### [OBJECTIVE]
Copy out all of the records below word for word, changing nothing.
□ □ □ □ □
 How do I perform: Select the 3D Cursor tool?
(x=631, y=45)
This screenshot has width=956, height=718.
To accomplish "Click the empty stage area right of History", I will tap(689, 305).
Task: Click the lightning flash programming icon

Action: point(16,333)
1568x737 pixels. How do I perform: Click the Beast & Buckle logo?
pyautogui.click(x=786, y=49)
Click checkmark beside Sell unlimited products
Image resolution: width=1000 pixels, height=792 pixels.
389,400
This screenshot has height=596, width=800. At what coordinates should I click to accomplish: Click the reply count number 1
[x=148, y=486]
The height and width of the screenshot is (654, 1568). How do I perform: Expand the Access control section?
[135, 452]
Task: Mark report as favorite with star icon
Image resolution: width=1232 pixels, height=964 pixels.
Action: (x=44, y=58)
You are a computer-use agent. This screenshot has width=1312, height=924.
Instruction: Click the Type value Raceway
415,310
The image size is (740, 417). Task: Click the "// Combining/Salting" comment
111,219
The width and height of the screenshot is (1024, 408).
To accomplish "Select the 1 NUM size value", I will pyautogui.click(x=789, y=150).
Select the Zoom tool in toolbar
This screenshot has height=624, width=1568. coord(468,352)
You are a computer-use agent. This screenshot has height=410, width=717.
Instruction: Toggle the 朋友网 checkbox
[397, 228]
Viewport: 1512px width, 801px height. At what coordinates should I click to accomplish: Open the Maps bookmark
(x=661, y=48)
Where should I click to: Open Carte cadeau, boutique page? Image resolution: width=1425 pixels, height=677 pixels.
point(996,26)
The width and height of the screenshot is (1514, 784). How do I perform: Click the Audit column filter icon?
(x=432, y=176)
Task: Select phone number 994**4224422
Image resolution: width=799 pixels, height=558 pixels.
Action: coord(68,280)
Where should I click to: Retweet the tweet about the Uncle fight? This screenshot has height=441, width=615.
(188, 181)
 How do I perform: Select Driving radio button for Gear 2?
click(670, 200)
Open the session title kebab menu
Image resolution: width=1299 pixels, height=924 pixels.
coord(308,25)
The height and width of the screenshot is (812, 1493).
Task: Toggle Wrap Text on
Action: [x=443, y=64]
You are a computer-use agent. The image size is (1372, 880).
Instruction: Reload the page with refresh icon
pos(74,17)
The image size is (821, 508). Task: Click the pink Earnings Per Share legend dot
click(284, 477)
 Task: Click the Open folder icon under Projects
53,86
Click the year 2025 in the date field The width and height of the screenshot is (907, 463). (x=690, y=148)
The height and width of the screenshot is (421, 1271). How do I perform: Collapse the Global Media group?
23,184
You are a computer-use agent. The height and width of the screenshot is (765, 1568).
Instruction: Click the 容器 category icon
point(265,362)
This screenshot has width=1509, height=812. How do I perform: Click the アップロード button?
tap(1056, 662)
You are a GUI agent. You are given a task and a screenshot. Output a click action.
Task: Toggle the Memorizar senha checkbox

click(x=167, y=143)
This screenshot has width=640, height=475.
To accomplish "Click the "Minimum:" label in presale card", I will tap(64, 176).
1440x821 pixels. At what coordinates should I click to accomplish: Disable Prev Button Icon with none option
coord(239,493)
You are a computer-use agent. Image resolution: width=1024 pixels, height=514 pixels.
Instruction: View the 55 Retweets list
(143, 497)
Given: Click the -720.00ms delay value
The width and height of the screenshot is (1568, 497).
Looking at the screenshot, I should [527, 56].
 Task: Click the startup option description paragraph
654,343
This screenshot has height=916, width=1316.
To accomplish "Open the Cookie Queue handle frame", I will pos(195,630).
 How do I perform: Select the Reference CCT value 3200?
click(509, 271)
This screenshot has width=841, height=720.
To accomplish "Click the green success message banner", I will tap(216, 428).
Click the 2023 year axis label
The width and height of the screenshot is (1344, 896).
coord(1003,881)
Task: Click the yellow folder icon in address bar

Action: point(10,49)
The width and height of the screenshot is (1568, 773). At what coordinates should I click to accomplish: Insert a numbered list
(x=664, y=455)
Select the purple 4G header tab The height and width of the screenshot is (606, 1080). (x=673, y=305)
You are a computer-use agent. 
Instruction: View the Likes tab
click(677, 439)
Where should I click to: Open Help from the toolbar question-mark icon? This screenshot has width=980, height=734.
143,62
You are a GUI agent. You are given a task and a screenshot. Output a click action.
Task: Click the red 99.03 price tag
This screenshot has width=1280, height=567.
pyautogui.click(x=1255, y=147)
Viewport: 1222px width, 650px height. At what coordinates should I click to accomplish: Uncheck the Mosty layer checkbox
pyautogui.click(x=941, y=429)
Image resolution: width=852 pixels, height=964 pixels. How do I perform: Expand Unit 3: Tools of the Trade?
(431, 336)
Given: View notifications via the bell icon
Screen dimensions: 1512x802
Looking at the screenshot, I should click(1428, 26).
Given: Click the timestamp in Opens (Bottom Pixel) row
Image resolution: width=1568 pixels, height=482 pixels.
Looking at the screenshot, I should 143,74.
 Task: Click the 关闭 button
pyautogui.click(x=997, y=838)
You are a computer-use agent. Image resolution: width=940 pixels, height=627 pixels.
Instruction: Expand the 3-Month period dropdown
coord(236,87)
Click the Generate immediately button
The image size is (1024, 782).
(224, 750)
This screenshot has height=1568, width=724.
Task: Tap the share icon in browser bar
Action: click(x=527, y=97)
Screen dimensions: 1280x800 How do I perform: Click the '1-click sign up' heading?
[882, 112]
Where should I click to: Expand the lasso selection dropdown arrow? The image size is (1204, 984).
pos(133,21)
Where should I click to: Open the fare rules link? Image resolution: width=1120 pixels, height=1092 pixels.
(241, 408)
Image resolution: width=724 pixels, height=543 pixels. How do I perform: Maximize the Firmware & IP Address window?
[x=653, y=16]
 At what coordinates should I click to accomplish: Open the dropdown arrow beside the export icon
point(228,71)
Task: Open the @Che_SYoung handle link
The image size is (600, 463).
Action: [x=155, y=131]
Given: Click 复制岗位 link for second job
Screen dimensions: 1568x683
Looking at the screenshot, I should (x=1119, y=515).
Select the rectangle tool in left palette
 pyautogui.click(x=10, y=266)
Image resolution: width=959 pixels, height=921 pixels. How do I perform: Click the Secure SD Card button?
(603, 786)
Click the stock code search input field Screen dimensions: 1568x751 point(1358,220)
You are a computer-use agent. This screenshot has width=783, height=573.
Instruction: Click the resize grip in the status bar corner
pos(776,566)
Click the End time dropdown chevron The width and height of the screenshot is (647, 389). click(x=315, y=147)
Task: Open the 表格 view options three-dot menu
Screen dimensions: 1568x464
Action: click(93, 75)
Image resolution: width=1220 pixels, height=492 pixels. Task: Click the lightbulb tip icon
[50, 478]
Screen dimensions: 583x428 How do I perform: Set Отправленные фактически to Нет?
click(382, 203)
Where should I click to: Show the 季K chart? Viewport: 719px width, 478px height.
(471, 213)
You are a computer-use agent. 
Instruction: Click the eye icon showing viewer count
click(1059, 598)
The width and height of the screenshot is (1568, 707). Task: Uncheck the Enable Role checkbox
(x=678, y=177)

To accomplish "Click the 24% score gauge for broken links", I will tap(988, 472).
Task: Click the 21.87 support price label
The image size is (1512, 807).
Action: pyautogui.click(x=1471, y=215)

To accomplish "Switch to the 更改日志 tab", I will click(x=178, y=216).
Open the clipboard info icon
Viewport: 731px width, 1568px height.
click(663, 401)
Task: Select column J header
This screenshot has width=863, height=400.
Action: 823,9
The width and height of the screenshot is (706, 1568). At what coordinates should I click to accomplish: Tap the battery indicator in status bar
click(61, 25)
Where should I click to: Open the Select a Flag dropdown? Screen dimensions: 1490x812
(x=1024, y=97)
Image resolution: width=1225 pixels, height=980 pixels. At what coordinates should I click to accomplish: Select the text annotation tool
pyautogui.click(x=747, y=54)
□ □ □ □ □
### [OUTPUT FOR THIS EXERCISE]
 How do I perform: Select the 3D Cursor tool?
(x=631, y=45)
This screenshot has width=956, height=718.
To accomplish "Click the empty stage area right of History", I will tap(689, 305).
Task: Click the lightning flash programming icon

Action: point(16,333)
1568x737 pixels. How do I perform: Click the Beast & Buckle logo?
pyautogui.click(x=786, y=49)
Click checkmark beside Sell unlimited products
Image resolution: width=1000 pixels, height=792 pixels.
389,400
This screenshot has height=596, width=800. At what coordinates should I click to accomplish: Click the reply count number 1
[x=148, y=486]
The height and width of the screenshot is (654, 1568). How do I perform: Expand the Access control section?
[135, 452]
Task: Mark report as favorite with star icon
Image resolution: width=1232 pixels, height=964 pixels.
Action: (x=44, y=58)
You are a computer-use agent. This screenshot has width=1312, height=924.
Instruction: Click the Type value Raceway
415,310
The image size is (740, 417). Task: Click the "// Combining/Salting" comment
111,219
The width and height of the screenshot is (1024, 408).
To accomplish "Select the 1 NUM size value", I will pyautogui.click(x=789, y=150).
Select the Zoom tool in toolbar
This screenshot has height=624, width=1568. coord(468,352)
You are a computer-use agent. This screenshot has height=410, width=717.
Instruction: Toggle the 朋友网 checkbox
[397, 228]
Viewport: 1512px width, 801px height. At what coordinates should I click to accomplish: Open the Maps bookmark
(x=661, y=48)
Where should I click to: Open Carte cadeau, boutique page? Image resolution: width=1425 pixels, height=677 pixels.
point(996,26)
The width and height of the screenshot is (1514, 784). How do I perform: Click the Audit column filter icon?
(x=432, y=176)
Task: Select phone number 994**4224422
Image resolution: width=799 pixels, height=558 pixels.
Action: coord(68,280)
Where should I click to: Retweet the tweet about the Uncle fight? This screenshot has height=441, width=615.
(188, 181)
 How do I perform: Select Driving radio button for Gear 2?
click(670, 200)
Open the session title kebab menu
Image resolution: width=1299 pixels, height=924 pixels.
coord(308,25)
The height and width of the screenshot is (812, 1493).
Task: Toggle Wrap Text on
Action: [x=443, y=64]
You are a computer-use agent. The image size is (1372, 880).
Instruction: Reload the page with refresh icon
pos(74,17)
The image size is (821, 508). Task: Click the pink Earnings Per Share legend dot
click(284, 477)
 Task: Click the Open folder icon under Projects
53,86
Click the year 2025 in the date field The width and height of the screenshot is (907, 463). (x=690, y=148)
The height and width of the screenshot is (421, 1271). How do I perform: Collapse the Global Media group?
23,184
You are a computer-use agent. The height and width of the screenshot is (765, 1568).
Instruction: Click the 容器 category icon
point(265,362)
This screenshot has width=1509, height=812. How do I perform: Click the アップロード button?
tap(1056, 662)
You are a GUI agent. You are given a task and a screenshot. Output a click action.
Task: Toggle the Memorizar senha checkbox

click(x=167, y=143)
This screenshot has width=640, height=475.
To accomplish "Click the "Minimum:" label in presale card", I will tap(64, 176).
1440x821 pixels. At what coordinates should I click to accomplish: Disable Prev Button Icon with none option
coord(239,493)
You are a computer-use agent. Image resolution: width=1024 pixels, height=514 pixels.
Instruction: View the 55 Retweets list
(143, 497)
Given: Click the -720.00ms delay value
The width and height of the screenshot is (1568, 497).
Looking at the screenshot, I should [527, 56].
 Task: Click the startup option description paragraph
654,343
This screenshot has height=916, width=1316.
To accomplish "Open the Cookie Queue handle frame", I will pos(195,630).
 How do I perform: Select the Reference CCT value 3200?
click(509, 271)
This screenshot has width=841, height=720.
To accomplish "Click the green success message banner", I will tap(216, 428).
Click the 2023 year axis label
The width and height of the screenshot is (1344, 896).
coord(1003,881)
Task: Click the yellow folder icon in address bar

Action: point(10,49)
The width and height of the screenshot is (1568, 773). At what coordinates should I click to accomplish: Insert a numbered list
(x=664, y=455)
Select the purple 4G header tab The height and width of the screenshot is (606, 1080). (x=673, y=305)
You are a computer-use agent. 
Instruction: View the Likes tab
click(677, 439)
Where should I click to: Open Help from the toolbar question-mark icon? This screenshot has width=980, height=734.
143,62
You are a GUI agent. You are given a task and a screenshot. Output a click action.
Task: Click the red 99.03 price tag
This screenshot has width=1280, height=567.
pyautogui.click(x=1255, y=147)
Viewport: 1222px width, 650px height. At what coordinates should I click to accomplish: Uncheck the Mosty layer checkbox
pyautogui.click(x=941, y=429)
Image resolution: width=852 pixels, height=964 pixels. How do I perform: Expand Unit 3: Tools of the Trade?
(431, 336)
Given: View notifications via the bell icon
Screen dimensions: 1512x802
Looking at the screenshot, I should click(1428, 26).
Given: Click the timestamp in Opens (Bottom Pixel) row
Image resolution: width=1568 pixels, height=482 pixels.
Looking at the screenshot, I should 143,74.
 Task: Click the 关闭 button
pyautogui.click(x=997, y=838)
You are a computer-use agent. Image resolution: width=940 pixels, height=627 pixels.
Instruction: Expand the 3-Month period dropdown
coord(236,87)
Click the Generate immediately button
The image size is (1024, 782).
(224, 750)
This screenshot has height=1568, width=724.
Task: Tap the share icon in browser bar
Action: click(x=527, y=97)
Screen dimensions: 1280x800 How do I perform: Click the '1-click sign up' heading?
[882, 112]
Where should I click to: Expand the lasso selection dropdown arrow? The image size is (1204, 984).
pos(133,21)
Where should I click to: Open the fare rules link? Image resolution: width=1120 pixels, height=1092 pixels.
(241, 408)
Image resolution: width=724 pixels, height=543 pixels. How do I perform: Maximize the Firmware & IP Address window?
[x=653, y=16]
 At what coordinates should I click to accomplish: Open the dropdown arrow beside the export icon
point(228,71)
Task: Open the @Che_SYoung handle link
The image size is (600, 463).
Action: [x=155, y=131]
Given: Click 复制岗位 link for second job
Screen dimensions: 1568x683
Looking at the screenshot, I should (x=1119, y=515).
Select the rectangle tool in left palette
 pyautogui.click(x=10, y=266)
Image resolution: width=959 pixels, height=921 pixels. How do I perform: Click the Secure SD Card button?
(603, 786)
Click the stock code search input field Screen dimensions: 1568x751 point(1358,220)
You are a computer-use agent. This screenshot has width=783, height=573.
Instruction: Click the resize grip in the status bar corner
pos(776,566)
Click the End time dropdown chevron The width and height of the screenshot is (647, 389). click(x=315, y=147)
Task: Open the 表格 view options three-dot menu
Screen dimensions: 1568x464
Action: click(93, 75)
Image resolution: width=1220 pixels, height=492 pixels. Task: Click the lightbulb tip icon
[50, 478]
Screen dimensions: 583x428 How do I perform: Set Отправленные фактически to Нет?
click(382, 203)
Where should I click to: Show the 季K chart? Viewport: 719px width, 478px height.
(471, 213)
You are a computer-use agent. 
Instruction: Click the eye icon showing viewer count
click(1059, 598)
The width and height of the screenshot is (1568, 707). Task: Uncheck the Enable Role checkbox
(x=678, y=177)

To accomplish "Click the 24% score gauge for broken links", I will tap(988, 472).
Task: Click the 21.87 support price label
The image size is (1512, 807).
Action: pyautogui.click(x=1471, y=215)

To accomplish "Switch to the 更改日志 tab", I will click(x=178, y=216).
Open the clipboard info icon
Viewport: 731px width, 1568px height.
click(663, 401)
Task: Select column J header
This screenshot has width=863, height=400.
Action: 823,9
The width and height of the screenshot is (706, 1568). At what coordinates should I click to accomplish: Tap the battery indicator in status bar
click(61, 25)
Where should I click to: Open the Select a Flag dropdown? Screen dimensions: 1490x812
(x=1024, y=97)
Image resolution: width=1225 pixels, height=980 pixels. At what coordinates should I click to accomplish: Select the text annotation tool
pyautogui.click(x=747, y=54)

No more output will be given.